Enrichment methods to detect bone marrow micrometastases in breast carcinoma patients: clinical relevance

Valérie Choesmel, Jean-Yves Pierga, Claude Nos, Anne Vincent-Salomon, Brigitte Sigal-Zafrani, Jean-Paul Thiery, Nathalie Blin, Valérie Choesmel, Jean-Yves Pierga, Claude Nos, Anne Vincent-Salomon, Brigitte Sigal-Zafrani, Jean-Paul Thiery, Nathalie Blin

Abstract

Introduction: Improving technologies for the detection and purification of bone marrow (BM) micrometastatic cells in breast cancer patients should lead to earlier prognosis of the risk of relapse and should make it possible to design more appropriate therapies. The technique used has to overcome the challenges resulting from the small number of target cells (one per million hematopoietic cells) and the heterogeneous expression of micrometastatic cell markers. In the present study, we have assessed the clinical relevance of current methods aimed at detecting rare disseminated carcinoma cells.

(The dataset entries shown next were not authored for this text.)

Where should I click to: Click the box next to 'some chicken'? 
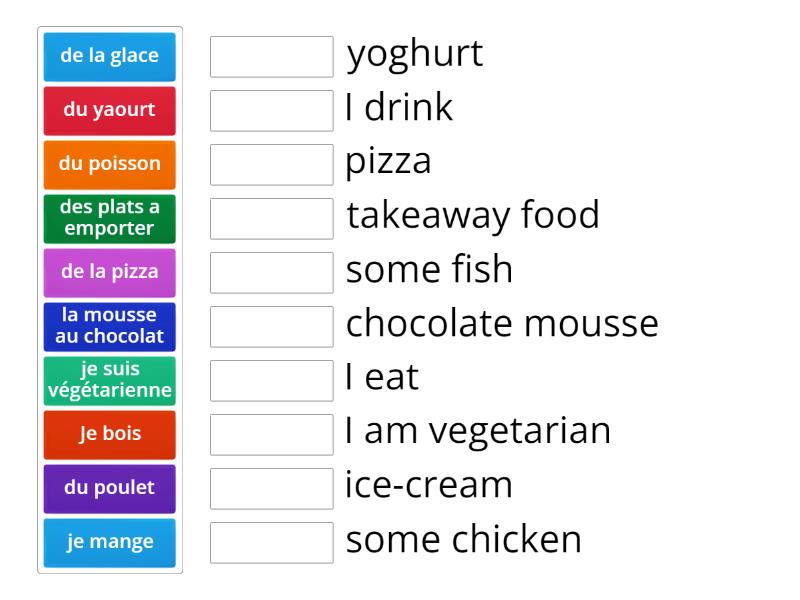pos(271,543)
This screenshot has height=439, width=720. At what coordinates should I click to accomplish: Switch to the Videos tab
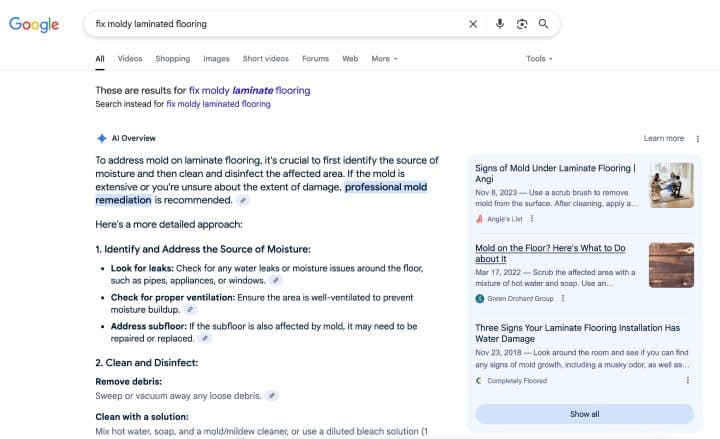pyautogui.click(x=130, y=59)
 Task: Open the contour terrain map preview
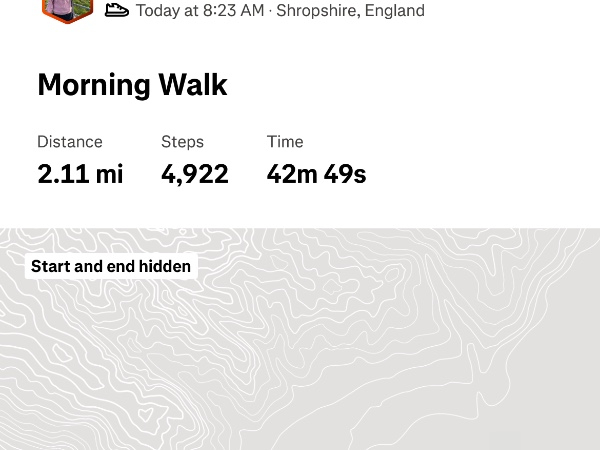point(300,340)
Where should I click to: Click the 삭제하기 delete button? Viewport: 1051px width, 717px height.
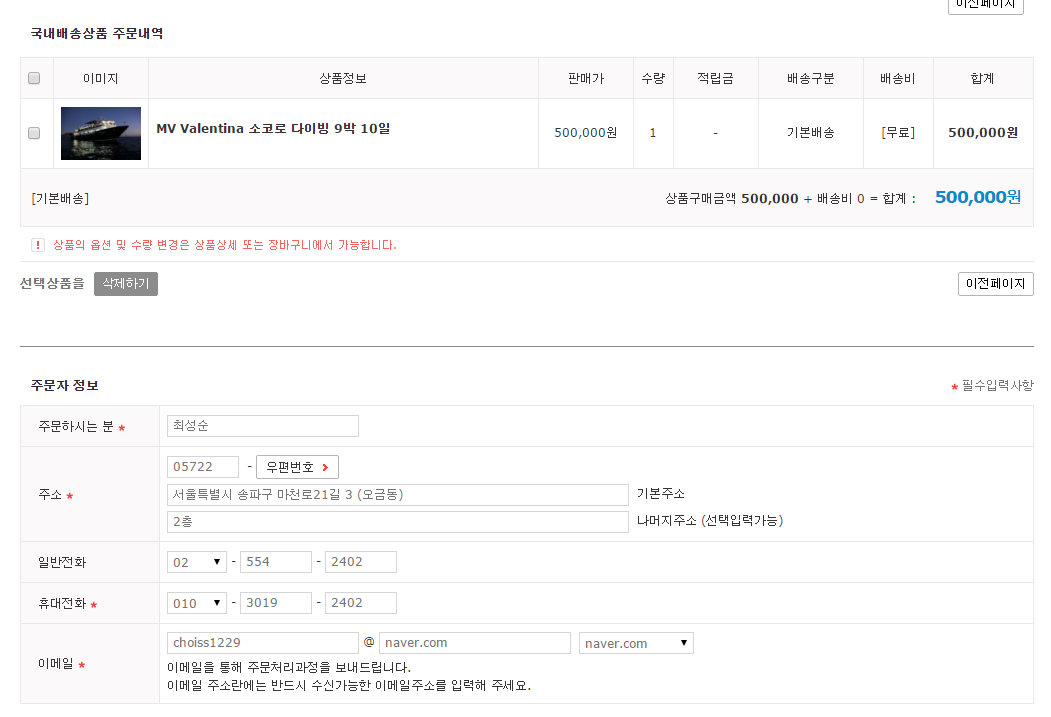[126, 284]
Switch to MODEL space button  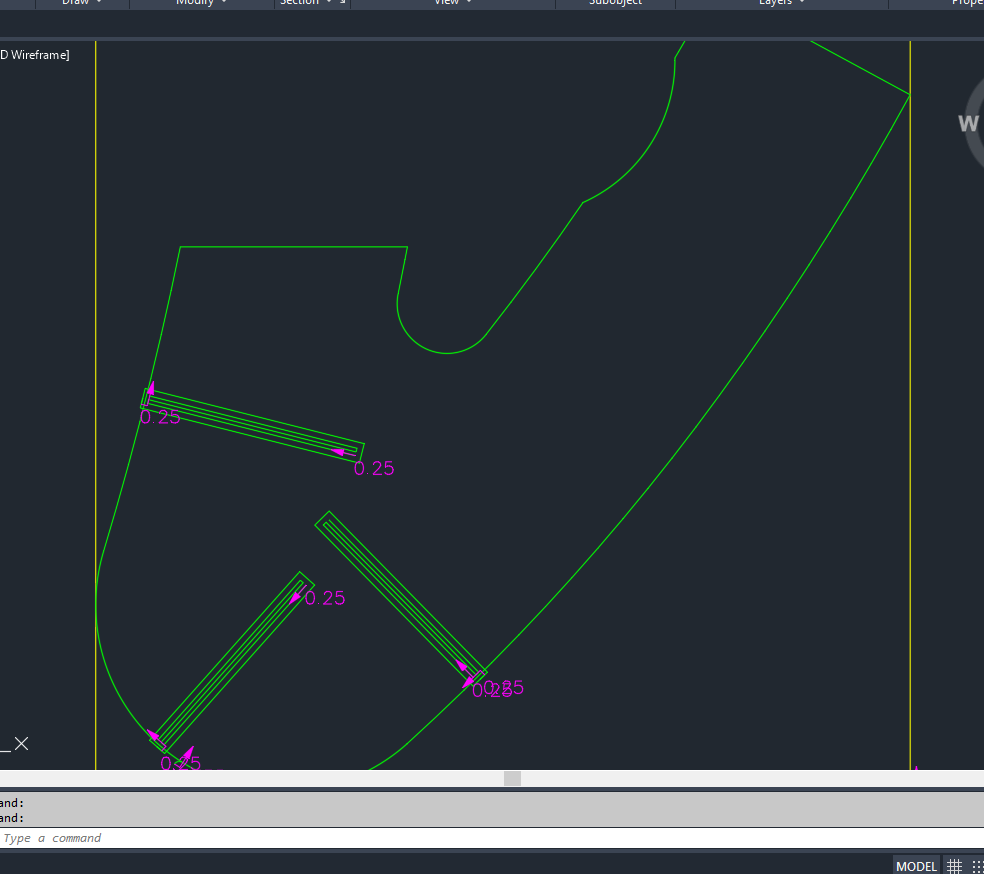(x=916, y=866)
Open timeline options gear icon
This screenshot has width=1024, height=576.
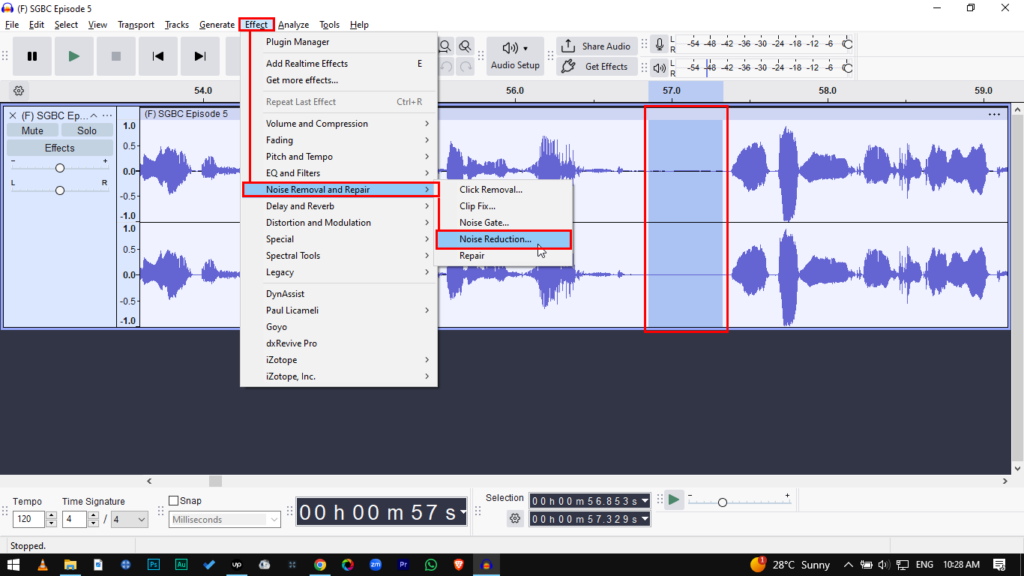coord(18,90)
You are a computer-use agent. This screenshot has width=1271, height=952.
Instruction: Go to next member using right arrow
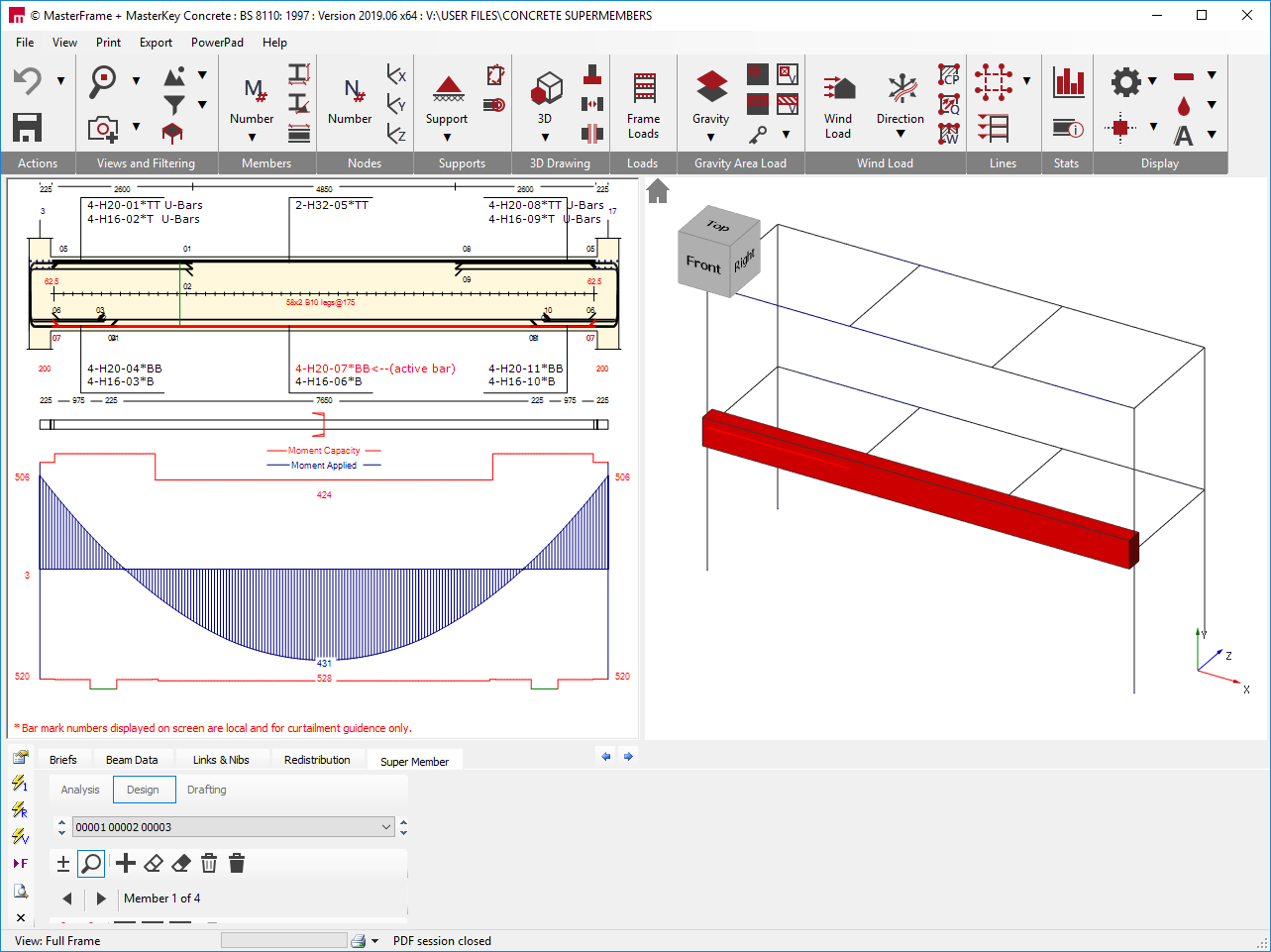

Methods: BM aspirates from 32 carcinoma patients were screened for the presence of micrometastatic cells positive for epithelial cell adhesion molecule and positive for cytokeratins, using optimized immunodetection methods. A comparison with data obtained for 46 control BM aspirates and a correlation with the clinical status of patients were performed.

Results: We developed a sensitive and efficient immunomagnetic protocol for the enrichment of BM micrometastases. This method was used to divide 32 breast carcinoma patients into three categories according to their epithelial cell adhesion molecule status. These categories were highly correlated with the recently revised American Joint Committee on Cancer staging system for breast cancer, demonstrating the clinical relevance of this simple and reliable immunomagnetic technique. We also evaluated immunocytochemical detection of cytokeratin-positive cells and cytomorphological parameters. Immunocytochemistry-based methods for the detection of BM micrometastases did not provide any information about the clinical status of patients, but helped to refine the immunomagnetic data by confirming the presence of micrometastases in some cases. We also tested a new density gradient centrifugation system, able to enrich the tumor fraction of BM specimens by twofold to threefold as compared with standard Ficoll methods.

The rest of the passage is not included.